[Start of section]
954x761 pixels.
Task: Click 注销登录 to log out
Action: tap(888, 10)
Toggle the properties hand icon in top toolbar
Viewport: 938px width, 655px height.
[End of section]
--- Exercise aim ---
Give back the line containing "Toggle the properties" and all the lines after it through the end of the records, unchanged.

--- Written reply ---
Toggle the properties hand icon in top toolbar
Viewport: 938px width, 655px height.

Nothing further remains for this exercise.